Global Atmospheric Distributions of Some Short-lived Halocarbons
S.A. Montzka1, B.R. Miller2, C. Siso2, F. Moore2, B. Hall1, J.W. Elkins1, A. Andrews2, C. Sweeney2, J.H. Butler1, E. Atlas3 and S. Wofsy4
1NOAA Earth System Research Laboratory, 325 Broadway, Boulder, CO 80305; 303-497-6657, E-mail: Stephen.A.Montzka@noaa.gov
2Cooperative Institute for Research in Environmental Sciences, University of Colorado, Boulder, CO 80309
3Rosenstiel School of Marine Atmospheric Science (RSMAS), Miami, FL 33173
4Department of Earth and Planetary Sciences and the Division of Engineering and Applied Sciences, Harvard University, Cambridge, MA 02138
A number of short lived halocarbons (CH3I, CH2Br2, CHBr3) are emitted to the atmosphere in large quantities, predominantly from natural processes. Because these chemicals have short lifetimes (weeks to months) they supply reactive halogen to the troposphere and influence the tropospheric chemistry of ozone and mercury, for example. In the case of CH2Br2 and CHBr3, their lifetimes are long enough so that these chemicals can deliver to the stratosphere significant amounts of Br that influences stratospheric ozone chemistry. The magnitudes of these contributions and the mechanisms by which most Br reaches the stratosphere from these chemicals are not well understood.

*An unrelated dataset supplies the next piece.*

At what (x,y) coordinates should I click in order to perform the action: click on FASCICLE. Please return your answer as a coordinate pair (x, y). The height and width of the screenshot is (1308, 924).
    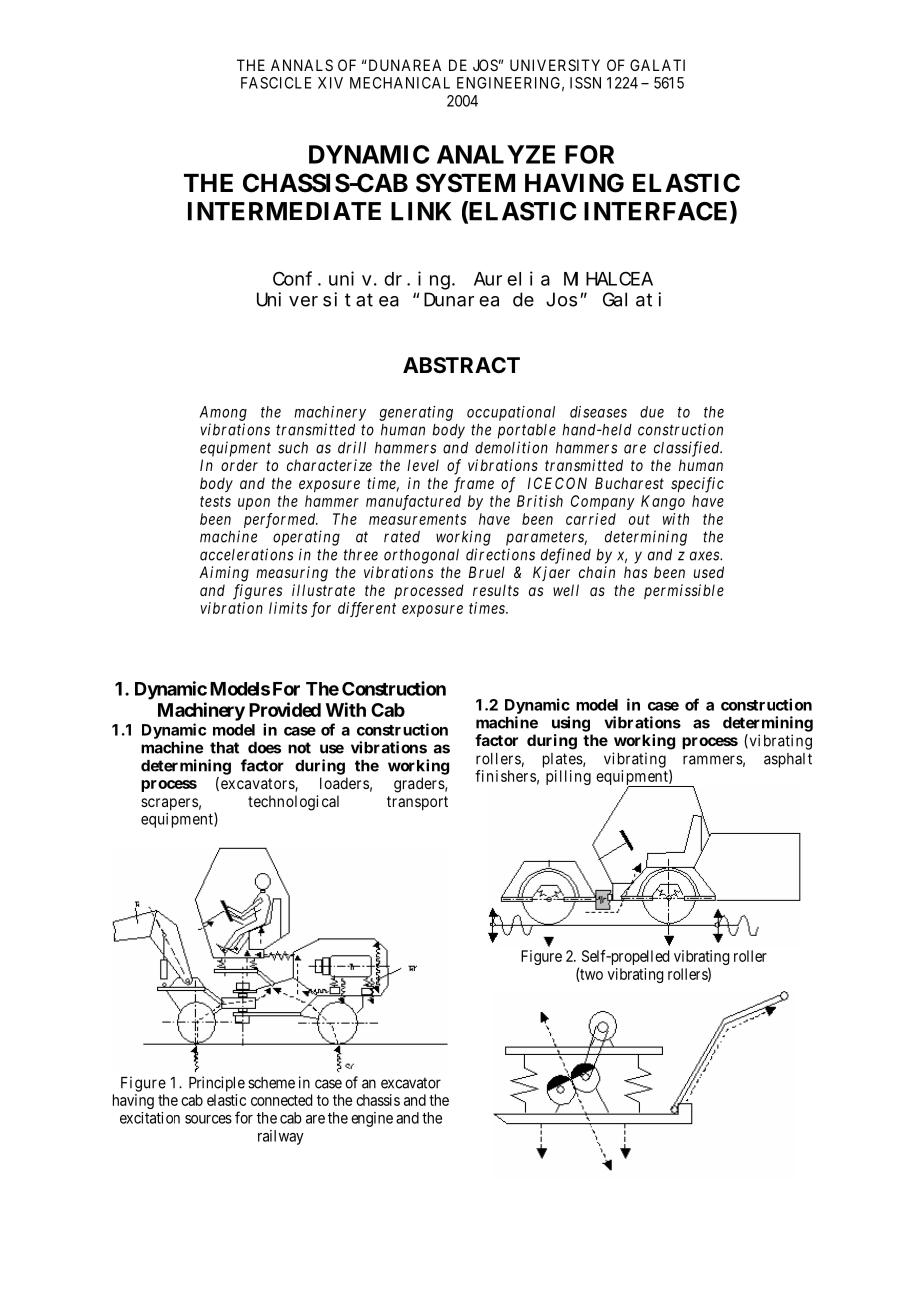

Some of this uncertainty stems from the difficulties associated with interpreting observations of short-lived compounds at any point in space and time in terms of broader-scale mixing ratios and atmospheric impacts. We have measured these chemicals at a global network of surface and aircraft profiling sites for multiple years (up to 14). The results provide a unique picture of global distributions, inter-annual and seasonal variability, and vertical mixing ratio gradients at continental, marine and coastal locations. When contrasted with results from the recent HIPPO campaign over the mid-Pacific Ocean basin, consistent patterns emerge over land and sea that suggest we may be able to quantify mean mixing ratios and their variability over large spatial scales for some of these chemicals, particularly in the free troposphere. Such information will provide useful constraints on the influence these chemicals have on atmospheric chemistry in both the troposphere and stratosphere.